EXERCISE DIRECTIONS
Print every one of the records below word for word, changing nothing.

┌─ RAW RECORDS

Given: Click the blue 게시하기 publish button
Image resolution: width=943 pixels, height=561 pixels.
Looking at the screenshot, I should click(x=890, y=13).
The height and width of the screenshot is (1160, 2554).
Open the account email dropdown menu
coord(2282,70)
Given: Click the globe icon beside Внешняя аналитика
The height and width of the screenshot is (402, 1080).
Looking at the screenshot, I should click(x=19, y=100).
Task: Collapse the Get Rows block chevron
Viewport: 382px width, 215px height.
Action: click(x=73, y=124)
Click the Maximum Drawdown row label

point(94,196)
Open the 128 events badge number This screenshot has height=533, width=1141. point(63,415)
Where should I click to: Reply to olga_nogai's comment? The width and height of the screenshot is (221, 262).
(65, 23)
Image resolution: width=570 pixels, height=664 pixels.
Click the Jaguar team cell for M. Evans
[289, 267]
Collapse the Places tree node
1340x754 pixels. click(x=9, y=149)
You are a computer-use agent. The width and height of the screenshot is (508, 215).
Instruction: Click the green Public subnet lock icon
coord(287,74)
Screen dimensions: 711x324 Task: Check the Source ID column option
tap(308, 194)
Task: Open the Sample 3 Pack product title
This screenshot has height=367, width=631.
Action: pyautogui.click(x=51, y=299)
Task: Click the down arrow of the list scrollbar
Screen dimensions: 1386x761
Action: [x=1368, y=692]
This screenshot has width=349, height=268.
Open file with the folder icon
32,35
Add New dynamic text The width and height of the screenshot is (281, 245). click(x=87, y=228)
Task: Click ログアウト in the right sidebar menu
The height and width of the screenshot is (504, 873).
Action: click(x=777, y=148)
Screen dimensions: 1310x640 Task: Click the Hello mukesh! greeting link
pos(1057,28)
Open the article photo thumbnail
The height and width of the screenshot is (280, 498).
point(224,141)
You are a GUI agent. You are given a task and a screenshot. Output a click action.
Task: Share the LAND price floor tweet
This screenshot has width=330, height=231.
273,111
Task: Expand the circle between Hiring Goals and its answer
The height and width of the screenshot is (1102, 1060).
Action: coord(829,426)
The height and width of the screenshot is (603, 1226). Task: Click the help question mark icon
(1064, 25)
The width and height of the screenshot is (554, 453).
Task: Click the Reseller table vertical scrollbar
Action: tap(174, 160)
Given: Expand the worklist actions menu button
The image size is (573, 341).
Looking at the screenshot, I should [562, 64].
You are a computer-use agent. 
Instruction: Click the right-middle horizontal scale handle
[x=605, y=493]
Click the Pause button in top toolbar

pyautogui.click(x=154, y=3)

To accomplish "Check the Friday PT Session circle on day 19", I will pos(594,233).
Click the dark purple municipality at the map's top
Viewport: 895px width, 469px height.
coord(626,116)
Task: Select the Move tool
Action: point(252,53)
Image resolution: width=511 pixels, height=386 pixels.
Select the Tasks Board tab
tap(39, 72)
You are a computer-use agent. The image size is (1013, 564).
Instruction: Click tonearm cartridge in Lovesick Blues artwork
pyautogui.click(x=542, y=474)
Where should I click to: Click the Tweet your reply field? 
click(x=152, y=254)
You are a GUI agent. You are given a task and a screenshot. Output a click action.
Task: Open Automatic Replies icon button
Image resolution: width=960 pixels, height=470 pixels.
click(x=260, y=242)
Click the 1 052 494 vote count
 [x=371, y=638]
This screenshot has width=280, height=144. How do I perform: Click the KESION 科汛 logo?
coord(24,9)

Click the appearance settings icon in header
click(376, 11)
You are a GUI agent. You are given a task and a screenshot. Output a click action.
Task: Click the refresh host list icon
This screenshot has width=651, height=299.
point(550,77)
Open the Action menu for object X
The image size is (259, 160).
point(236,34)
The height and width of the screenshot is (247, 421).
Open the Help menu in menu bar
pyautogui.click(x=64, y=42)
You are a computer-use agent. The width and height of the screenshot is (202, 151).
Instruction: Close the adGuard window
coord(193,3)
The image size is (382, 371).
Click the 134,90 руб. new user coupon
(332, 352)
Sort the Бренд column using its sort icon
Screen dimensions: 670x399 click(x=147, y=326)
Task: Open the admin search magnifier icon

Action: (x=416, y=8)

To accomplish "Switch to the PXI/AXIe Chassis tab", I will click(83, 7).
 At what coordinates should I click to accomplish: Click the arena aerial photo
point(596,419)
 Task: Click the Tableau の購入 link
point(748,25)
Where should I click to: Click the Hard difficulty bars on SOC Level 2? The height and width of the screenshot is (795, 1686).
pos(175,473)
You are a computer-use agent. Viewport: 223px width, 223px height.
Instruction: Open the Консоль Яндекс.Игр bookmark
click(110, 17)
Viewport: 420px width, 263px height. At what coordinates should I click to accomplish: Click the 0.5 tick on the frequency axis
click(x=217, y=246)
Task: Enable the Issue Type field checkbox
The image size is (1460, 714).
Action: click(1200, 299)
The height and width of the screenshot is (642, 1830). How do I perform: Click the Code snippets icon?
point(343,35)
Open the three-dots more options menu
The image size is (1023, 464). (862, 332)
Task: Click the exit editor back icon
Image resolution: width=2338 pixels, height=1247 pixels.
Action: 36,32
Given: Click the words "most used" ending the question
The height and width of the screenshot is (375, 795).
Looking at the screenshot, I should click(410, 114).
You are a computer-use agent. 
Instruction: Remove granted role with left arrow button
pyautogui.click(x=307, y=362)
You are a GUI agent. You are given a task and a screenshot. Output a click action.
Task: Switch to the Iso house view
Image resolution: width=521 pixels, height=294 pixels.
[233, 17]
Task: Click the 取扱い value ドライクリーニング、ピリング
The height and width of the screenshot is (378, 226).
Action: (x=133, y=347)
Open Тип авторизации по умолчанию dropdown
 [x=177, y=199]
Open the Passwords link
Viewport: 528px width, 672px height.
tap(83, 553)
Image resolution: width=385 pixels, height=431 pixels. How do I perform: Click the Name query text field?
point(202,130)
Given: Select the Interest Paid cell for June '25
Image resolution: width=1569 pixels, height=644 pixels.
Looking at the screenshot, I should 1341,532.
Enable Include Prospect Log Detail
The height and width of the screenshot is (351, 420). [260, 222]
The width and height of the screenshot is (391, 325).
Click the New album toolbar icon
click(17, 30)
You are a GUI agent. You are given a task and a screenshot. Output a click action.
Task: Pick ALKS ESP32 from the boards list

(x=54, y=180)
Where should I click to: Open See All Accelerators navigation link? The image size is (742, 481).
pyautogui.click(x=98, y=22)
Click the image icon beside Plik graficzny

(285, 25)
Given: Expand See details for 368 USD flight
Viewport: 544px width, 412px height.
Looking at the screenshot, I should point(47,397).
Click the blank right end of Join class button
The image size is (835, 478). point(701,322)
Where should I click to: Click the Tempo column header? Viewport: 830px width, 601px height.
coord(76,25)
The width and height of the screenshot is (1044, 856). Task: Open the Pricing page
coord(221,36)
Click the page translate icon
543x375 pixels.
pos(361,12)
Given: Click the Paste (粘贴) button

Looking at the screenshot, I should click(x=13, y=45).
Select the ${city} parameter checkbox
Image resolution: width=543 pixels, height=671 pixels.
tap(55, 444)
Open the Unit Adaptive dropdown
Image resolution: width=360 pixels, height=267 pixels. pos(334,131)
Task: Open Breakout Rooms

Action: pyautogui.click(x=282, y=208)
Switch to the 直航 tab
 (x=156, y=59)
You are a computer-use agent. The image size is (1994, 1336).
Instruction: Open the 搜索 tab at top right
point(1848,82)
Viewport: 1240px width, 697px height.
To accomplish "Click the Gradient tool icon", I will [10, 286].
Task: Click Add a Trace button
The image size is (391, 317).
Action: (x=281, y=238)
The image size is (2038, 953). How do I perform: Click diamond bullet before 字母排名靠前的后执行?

└─

THE REPLY
Given: Click the blue 게시하기 publish button
Image resolution: width=943 pixels, height=561 pixels.
Looking at the screenshot, I should click(x=890, y=13).
The height and width of the screenshot is (1160, 2554).
Open the account email dropdown menu
coord(2282,70)
Given: Click the globe icon beside Внешняя аналитика
The height and width of the screenshot is (402, 1080).
Looking at the screenshot, I should click(x=19, y=100).
Task: Collapse the Get Rows block chevron
Viewport: 382px width, 215px height.
Action: click(x=73, y=124)
Click the Maximum Drawdown row label

point(94,196)
Open the 128 events badge number This screenshot has height=533, width=1141. point(63,415)
Where should I click to: Reply to olga_nogai's comment? The width and height of the screenshot is (221, 262).
(65, 23)
Image resolution: width=570 pixels, height=664 pixels.
Click the Jaguar team cell for M. Evans
[289, 267]
Collapse the Places tree node
1340x754 pixels. click(x=9, y=149)
You are a computer-use agent. The width and height of the screenshot is (508, 215).
Instruction: Click the green Public subnet lock icon
coord(287,74)
Screen dimensions: 711x324 Task: Check the Source ID column option
tap(308, 194)
Task: Open the Sample 3 Pack product title
This screenshot has height=367, width=631.
Action: pyautogui.click(x=51, y=299)
Task: Click the down arrow of the list scrollbar
Screen dimensions: 1386x761
Action: [x=1368, y=692]
This screenshot has width=349, height=268.
Open file with the folder icon
32,35
Add New dynamic text The width and height of the screenshot is (281, 245). click(x=87, y=228)
Task: Click ログアウト in the right sidebar menu
The height and width of the screenshot is (504, 873).
Action: click(x=777, y=148)
Screen dimensions: 1310x640 Task: Click the Hello mukesh! greeting link
pos(1057,28)
Open the article photo thumbnail
The height and width of the screenshot is (280, 498).
point(224,141)
You are a GUI agent. You are given a task and a screenshot. Output a click action.
Task: Share the LAND price floor tweet
This screenshot has width=330, height=231.
273,111
Task: Expand the circle between Hiring Goals and its answer
The height and width of the screenshot is (1102, 1060).
Action: coord(829,426)
The height and width of the screenshot is (603, 1226). Task: Click the help question mark icon
(1064, 25)
The width and height of the screenshot is (554, 453).
Task: Click the Reseller table vertical scrollbar
Action: tap(174, 160)
Given: Expand the worklist actions menu button
The image size is (573, 341).
Looking at the screenshot, I should [562, 64].
You are a computer-use agent. 
Instruction: Click the right-middle horizontal scale handle
[x=605, y=493]
Click the Pause button in top toolbar

pyautogui.click(x=154, y=3)

To accomplish "Check the Friday PT Session circle on day 19", I will pos(594,233).
Click the dark purple municipality at the map's top
Viewport: 895px width, 469px height.
coord(626,116)
Task: Select the Move tool
Action: point(252,53)
Image resolution: width=511 pixels, height=386 pixels.
Select the Tasks Board tab
tap(39, 72)
You are a computer-use agent. The image size is (1013, 564).
Instruction: Click tonearm cartridge in Lovesick Blues artwork
pyautogui.click(x=542, y=474)
Where should I click to: Click the Tweet your reply field? 
click(x=152, y=254)
You are a GUI agent. You are given a task and a screenshot. Output a click action.
Task: Open Automatic Replies icon button
Image resolution: width=960 pixels, height=470 pixels.
click(x=260, y=242)
Click the 1 052 494 vote count
 [x=371, y=638]
This screenshot has width=280, height=144. How do I perform: Click the KESION 科汛 logo?
coord(24,9)

Click the appearance settings icon in header
click(376, 11)
You are a GUI agent. You are given a task and a screenshot. Output a click action.
Task: Click the refresh host list icon
This screenshot has width=651, height=299.
point(550,77)
Open the Action menu for object X
The image size is (259, 160).
point(236,34)
The height and width of the screenshot is (247, 421).
Open the Help menu in menu bar
pyautogui.click(x=64, y=42)
You are a computer-use agent. The width and height of the screenshot is (202, 151).
Instruction: Close the adGuard window
coord(193,3)
The image size is (382, 371).
Click the 134,90 руб. new user coupon
(332, 352)
Sort the Бренд column using its sort icon
Screen dimensions: 670x399 click(x=147, y=326)
Task: Open the admin search magnifier icon

Action: (x=416, y=8)

To accomplish "Switch to the PXI/AXIe Chassis tab", I will click(83, 7).
 At what coordinates should I click to accomplish: Click the arena aerial photo
point(596,419)
 Task: Click the Tableau の購入 link
point(748,25)
Where should I click to: Click the Hard difficulty bars on SOC Level 2? The height and width of the screenshot is (795, 1686).
pos(175,473)
You are a computer-use agent. Viewport: 223px width, 223px height.
Instruction: Open the Консоль Яндекс.Игр bookmark
click(110, 17)
Viewport: 420px width, 263px height. At what coordinates should I click to accomplish: Click the 0.5 tick on the frequency axis
click(x=217, y=246)
Task: Enable the Issue Type field checkbox
The image size is (1460, 714).
Action: click(1200, 299)
The height and width of the screenshot is (642, 1830). How do I perform: Click the Code snippets icon?
point(343,35)
Open the three-dots more options menu
The image size is (1023, 464). (862, 332)
Task: Click the exit editor back icon
Image resolution: width=2338 pixels, height=1247 pixels.
Action: 36,32
Given: Click the words "most used" ending the question
The height and width of the screenshot is (375, 795).
Looking at the screenshot, I should click(410, 114).
You are a computer-use agent. 
Instruction: Remove granted role with left arrow button
pyautogui.click(x=307, y=362)
You are a GUI agent. You are given a task and a screenshot. Output a click action.
Task: Switch to the Iso house view
Image resolution: width=521 pixels, height=294 pixels.
[233, 17]
Task: Click the 取扱い value ドライクリーニング、ピリング
The height and width of the screenshot is (378, 226).
Action: (x=133, y=347)
Open Тип авторизации по умолчанию dropdown
 [x=177, y=199]
Open the Passwords link
Viewport: 528px width, 672px height.
tap(83, 553)
Image resolution: width=385 pixels, height=431 pixels. How do I perform: Click the Name query text field?
point(202,130)
Given: Select the Interest Paid cell for June '25
Image resolution: width=1569 pixels, height=644 pixels.
Looking at the screenshot, I should 1341,532.
Enable Include Prospect Log Detail
The height and width of the screenshot is (351, 420). [260, 222]
The width and height of the screenshot is (391, 325).
Click the New album toolbar icon
click(17, 30)
You are a GUI agent. You are given a task and a screenshot. Output a click action.
Task: Pick ALKS ESP32 from the boards list

(x=54, y=180)
Where should I click to: Open See All Accelerators navigation link? The image size is (742, 481).
pyautogui.click(x=98, y=22)
Click the image icon beside Plik graficzny

(285, 25)
Given: Expand See details for 368 USD flight
Viewport: 544px width, 412px height.
Looking at the screenshot, I should point(47,397).
Click the blank right end of Join class button
The image size is (835, 478). point(701,322)
Where should I click to: Click the Tempo column header? Viewport: 830px width, 601px height.
coord(76,25)
The width and height of the screenshot is (1044, 856). Task: Open the Pricing page
coord(221,36)
Click the page translate icon
543x375 pixels.
pos(361,12)
Given: Click the Paste (粘贴) button

Looking at the screenshot, I should click(x=13, y=45).
Select the ${city} parameter checkbox
Image resolution: width=543 pixels, height=671 pixels.
tap(55, 444)
Open the Unit Adaptive dropdown
Image resolution: width=360 pixels, height=267 pixels. pos(334,131)
Task: Open Breakout Rooms

Action: pyautogui.click(x=282, y=208)
Switch to the 直航 tab
 (x=156, y=59)
You are a computer-use agent. The image size is (1994, 1336).
Instruction: Open the 搜索 tab at top right
point(1848,82)
Viewport: 1240px width, 697px height.
To accomplish "Click the Gradient tool icon", I will [10, 286].
Task: Click Add a Trace button
The image size is (391, 317).
Action: (x=281, y=238)
The image size is (2038, 953). How do I perform: Click diamond bullet before 字母排名靠前的后执行?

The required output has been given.